→ **Task statement**
Exactly the lines from the beginning of the material to the line with "You are a computer-use agent. The image" are to be repeated, both ends included.

→ **Dataset**
++++++++

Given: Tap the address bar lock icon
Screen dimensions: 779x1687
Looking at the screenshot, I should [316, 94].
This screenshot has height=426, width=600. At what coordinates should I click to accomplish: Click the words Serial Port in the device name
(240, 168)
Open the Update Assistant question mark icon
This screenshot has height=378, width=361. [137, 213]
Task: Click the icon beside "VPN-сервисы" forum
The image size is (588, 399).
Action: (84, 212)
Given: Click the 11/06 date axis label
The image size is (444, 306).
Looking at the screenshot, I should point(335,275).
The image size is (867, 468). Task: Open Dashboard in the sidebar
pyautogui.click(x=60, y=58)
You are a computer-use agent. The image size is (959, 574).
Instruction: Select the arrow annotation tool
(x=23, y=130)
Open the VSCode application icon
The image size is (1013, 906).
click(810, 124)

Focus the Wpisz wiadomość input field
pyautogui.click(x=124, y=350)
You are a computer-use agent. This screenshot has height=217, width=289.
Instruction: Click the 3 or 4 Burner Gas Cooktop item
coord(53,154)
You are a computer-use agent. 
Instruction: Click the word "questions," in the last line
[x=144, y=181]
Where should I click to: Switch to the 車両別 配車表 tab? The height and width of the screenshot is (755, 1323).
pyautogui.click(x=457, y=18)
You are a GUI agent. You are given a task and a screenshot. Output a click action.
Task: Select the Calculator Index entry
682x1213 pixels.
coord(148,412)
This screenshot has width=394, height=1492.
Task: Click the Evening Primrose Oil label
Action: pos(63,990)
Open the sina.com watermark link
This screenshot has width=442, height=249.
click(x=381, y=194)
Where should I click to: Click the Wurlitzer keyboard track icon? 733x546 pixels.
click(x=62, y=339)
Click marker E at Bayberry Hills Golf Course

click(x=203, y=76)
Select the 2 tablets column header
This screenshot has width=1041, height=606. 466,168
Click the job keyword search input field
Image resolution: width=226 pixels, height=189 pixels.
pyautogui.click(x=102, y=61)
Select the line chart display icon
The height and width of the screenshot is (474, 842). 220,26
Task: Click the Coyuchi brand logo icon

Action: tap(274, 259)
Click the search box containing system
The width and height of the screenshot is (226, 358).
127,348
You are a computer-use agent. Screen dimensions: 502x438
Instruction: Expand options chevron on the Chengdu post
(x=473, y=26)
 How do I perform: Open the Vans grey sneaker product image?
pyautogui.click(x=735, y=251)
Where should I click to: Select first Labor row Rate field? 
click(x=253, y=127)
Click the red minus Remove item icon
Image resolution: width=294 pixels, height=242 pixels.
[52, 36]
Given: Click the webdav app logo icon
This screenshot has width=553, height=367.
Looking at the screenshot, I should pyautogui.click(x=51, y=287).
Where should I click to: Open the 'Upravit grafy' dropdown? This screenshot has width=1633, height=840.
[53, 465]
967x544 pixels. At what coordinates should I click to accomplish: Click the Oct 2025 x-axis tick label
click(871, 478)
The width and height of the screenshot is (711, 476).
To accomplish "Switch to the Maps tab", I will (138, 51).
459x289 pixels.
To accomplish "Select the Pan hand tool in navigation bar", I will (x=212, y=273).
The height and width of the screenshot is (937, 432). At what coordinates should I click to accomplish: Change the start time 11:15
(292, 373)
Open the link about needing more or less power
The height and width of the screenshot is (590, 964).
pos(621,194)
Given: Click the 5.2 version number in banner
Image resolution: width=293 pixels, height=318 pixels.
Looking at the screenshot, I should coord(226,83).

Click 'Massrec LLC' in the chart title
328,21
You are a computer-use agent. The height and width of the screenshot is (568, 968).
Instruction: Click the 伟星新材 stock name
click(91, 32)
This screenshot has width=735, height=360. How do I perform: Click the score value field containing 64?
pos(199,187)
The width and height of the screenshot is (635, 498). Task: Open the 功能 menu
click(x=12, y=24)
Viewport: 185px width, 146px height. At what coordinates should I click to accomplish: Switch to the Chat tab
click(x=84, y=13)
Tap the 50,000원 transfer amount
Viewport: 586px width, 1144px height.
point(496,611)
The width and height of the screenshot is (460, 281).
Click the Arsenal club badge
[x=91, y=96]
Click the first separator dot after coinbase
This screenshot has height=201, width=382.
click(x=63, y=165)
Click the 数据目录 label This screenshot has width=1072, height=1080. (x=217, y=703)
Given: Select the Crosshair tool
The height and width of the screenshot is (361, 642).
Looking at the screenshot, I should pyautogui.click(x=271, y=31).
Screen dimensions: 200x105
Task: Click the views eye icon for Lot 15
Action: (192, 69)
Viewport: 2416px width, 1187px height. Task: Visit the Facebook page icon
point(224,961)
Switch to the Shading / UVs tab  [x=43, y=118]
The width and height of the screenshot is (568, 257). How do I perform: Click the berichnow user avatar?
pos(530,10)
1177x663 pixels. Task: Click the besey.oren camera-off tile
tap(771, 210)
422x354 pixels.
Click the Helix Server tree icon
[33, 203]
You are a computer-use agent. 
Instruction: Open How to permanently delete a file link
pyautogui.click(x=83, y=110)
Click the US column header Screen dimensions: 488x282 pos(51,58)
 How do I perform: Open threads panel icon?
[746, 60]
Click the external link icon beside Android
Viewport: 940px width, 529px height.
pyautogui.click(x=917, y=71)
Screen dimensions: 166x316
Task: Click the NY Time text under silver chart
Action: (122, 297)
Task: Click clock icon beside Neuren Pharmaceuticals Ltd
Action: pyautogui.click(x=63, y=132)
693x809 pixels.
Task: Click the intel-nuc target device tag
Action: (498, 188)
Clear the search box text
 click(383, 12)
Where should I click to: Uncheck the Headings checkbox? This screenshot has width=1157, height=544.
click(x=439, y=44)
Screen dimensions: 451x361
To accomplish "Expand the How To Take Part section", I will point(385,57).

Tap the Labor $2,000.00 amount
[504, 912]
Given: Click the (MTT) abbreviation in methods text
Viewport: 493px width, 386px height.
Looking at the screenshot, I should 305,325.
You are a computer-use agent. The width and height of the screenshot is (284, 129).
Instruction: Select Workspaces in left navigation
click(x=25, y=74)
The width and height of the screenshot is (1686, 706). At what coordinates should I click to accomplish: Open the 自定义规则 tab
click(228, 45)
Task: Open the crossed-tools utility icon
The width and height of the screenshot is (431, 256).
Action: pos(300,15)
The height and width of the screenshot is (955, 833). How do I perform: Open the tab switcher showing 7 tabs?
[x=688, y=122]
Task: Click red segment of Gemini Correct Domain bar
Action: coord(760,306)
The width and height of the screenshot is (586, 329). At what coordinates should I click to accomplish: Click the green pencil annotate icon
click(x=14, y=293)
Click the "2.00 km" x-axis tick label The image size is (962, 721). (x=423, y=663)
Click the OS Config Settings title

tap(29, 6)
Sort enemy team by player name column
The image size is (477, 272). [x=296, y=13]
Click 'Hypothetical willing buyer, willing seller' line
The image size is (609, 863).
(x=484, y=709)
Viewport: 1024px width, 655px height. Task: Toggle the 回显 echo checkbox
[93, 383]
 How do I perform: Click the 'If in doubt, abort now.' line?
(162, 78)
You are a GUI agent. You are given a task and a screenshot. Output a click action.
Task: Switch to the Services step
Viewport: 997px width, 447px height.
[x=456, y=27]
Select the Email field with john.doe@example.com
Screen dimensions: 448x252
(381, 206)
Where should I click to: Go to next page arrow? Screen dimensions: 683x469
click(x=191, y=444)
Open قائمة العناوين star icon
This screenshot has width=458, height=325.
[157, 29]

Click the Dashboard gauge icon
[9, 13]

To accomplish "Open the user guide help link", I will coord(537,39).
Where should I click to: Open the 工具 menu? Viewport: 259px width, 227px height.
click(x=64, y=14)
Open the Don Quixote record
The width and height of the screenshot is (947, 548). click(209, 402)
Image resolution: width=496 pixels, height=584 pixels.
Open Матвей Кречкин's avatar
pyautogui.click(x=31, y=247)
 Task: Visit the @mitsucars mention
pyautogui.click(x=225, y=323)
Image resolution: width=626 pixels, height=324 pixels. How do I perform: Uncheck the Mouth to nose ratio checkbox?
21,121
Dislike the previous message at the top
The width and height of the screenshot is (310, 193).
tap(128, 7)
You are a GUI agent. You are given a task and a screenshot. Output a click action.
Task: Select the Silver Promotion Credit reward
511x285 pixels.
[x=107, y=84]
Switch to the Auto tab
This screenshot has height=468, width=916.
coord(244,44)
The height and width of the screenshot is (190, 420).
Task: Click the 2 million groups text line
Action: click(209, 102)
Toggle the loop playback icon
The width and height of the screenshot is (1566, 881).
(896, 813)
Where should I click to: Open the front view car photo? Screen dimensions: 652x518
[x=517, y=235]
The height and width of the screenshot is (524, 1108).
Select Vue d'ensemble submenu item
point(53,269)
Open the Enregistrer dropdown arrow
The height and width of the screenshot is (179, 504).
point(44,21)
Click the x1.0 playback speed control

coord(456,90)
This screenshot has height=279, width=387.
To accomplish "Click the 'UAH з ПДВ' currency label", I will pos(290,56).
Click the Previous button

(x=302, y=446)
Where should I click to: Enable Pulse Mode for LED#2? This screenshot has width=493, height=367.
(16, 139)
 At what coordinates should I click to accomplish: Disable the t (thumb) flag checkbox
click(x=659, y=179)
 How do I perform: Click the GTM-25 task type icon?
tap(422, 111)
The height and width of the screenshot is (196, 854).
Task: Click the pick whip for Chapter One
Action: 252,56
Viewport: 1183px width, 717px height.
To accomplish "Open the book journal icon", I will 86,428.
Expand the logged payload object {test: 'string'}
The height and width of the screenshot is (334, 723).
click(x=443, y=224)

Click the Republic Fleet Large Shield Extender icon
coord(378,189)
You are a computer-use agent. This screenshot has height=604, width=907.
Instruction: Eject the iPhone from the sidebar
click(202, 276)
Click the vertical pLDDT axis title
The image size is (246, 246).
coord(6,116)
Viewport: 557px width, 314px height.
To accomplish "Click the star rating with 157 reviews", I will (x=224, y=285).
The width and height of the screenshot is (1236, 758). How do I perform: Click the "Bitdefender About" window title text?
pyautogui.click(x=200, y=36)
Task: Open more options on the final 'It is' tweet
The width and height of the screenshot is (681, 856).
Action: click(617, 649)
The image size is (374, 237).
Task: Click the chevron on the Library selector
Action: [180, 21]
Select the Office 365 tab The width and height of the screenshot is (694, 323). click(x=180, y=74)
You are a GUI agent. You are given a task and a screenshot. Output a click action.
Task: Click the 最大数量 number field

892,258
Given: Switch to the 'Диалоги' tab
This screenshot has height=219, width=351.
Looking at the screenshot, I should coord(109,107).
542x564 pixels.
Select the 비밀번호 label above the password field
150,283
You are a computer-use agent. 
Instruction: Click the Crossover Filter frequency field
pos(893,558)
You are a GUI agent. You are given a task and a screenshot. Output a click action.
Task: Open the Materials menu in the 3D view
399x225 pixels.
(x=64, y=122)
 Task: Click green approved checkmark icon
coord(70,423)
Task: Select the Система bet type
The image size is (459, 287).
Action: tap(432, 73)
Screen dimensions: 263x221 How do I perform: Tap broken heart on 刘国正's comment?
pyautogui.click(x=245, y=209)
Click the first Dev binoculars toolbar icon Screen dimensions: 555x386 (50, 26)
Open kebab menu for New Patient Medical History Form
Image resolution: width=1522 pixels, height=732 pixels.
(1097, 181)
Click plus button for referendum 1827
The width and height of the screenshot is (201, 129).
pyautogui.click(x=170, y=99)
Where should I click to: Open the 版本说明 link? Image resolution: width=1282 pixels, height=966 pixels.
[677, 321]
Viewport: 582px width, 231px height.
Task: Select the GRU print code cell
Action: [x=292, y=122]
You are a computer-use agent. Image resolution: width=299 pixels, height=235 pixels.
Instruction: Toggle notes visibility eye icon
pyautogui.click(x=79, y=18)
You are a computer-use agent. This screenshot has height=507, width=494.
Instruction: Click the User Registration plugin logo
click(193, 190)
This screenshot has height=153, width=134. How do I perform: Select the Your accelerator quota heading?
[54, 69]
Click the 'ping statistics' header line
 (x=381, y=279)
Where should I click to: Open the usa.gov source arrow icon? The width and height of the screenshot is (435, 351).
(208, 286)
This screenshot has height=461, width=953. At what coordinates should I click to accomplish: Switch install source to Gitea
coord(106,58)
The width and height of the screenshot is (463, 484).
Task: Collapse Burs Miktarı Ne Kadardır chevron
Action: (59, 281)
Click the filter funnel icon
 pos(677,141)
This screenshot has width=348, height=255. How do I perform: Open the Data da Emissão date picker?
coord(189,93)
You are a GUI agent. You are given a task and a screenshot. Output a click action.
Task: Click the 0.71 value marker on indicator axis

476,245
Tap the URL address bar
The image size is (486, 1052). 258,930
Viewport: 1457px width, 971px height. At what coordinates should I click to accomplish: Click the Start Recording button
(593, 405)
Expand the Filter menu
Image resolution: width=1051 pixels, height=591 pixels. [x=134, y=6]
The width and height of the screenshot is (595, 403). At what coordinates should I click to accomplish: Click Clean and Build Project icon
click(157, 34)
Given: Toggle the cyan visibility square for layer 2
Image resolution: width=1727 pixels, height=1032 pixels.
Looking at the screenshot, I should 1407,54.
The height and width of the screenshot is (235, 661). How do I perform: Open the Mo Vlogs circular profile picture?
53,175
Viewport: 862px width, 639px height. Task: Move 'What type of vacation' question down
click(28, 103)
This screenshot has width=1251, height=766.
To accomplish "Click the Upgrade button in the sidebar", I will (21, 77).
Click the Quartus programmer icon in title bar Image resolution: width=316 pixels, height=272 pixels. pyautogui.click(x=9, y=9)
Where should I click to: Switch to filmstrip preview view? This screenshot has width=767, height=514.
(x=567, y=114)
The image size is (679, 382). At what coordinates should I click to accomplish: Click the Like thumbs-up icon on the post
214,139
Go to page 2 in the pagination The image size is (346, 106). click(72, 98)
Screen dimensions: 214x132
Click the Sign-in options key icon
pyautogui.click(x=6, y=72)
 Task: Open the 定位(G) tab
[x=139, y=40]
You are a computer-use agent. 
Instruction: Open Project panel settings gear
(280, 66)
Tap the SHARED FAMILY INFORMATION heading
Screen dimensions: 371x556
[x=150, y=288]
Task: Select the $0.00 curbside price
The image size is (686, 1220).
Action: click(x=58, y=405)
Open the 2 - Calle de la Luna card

++++++++

→ **Answer space**
Given: Tap the address bar lock icon
Screen dimensions: 779x1687
Looking at the screenshot, I should [316, 94].
This screenshot has height=426, width=600. At what coordinates should I click to accomplish: Click the words Serial Port in the device name
(240, 168)
Open the Update Assistant question mark icon
This screenshot has height=378, width=361. [137, 213]
Task: Click the icon beside "VPN-сервисы" forum
The image size is (588, 399).
Action: (84, 212)
Given: Click the 11/06 date axis label
The image size is (444, 306).
Looking at the screenshot, I should point(335,275).
The image size is (867, 468). Task: Open Dashboard in the sidebar
pyautogui.click(x=60, y=58)
You are a computer-use agent. The image size is (959, 574).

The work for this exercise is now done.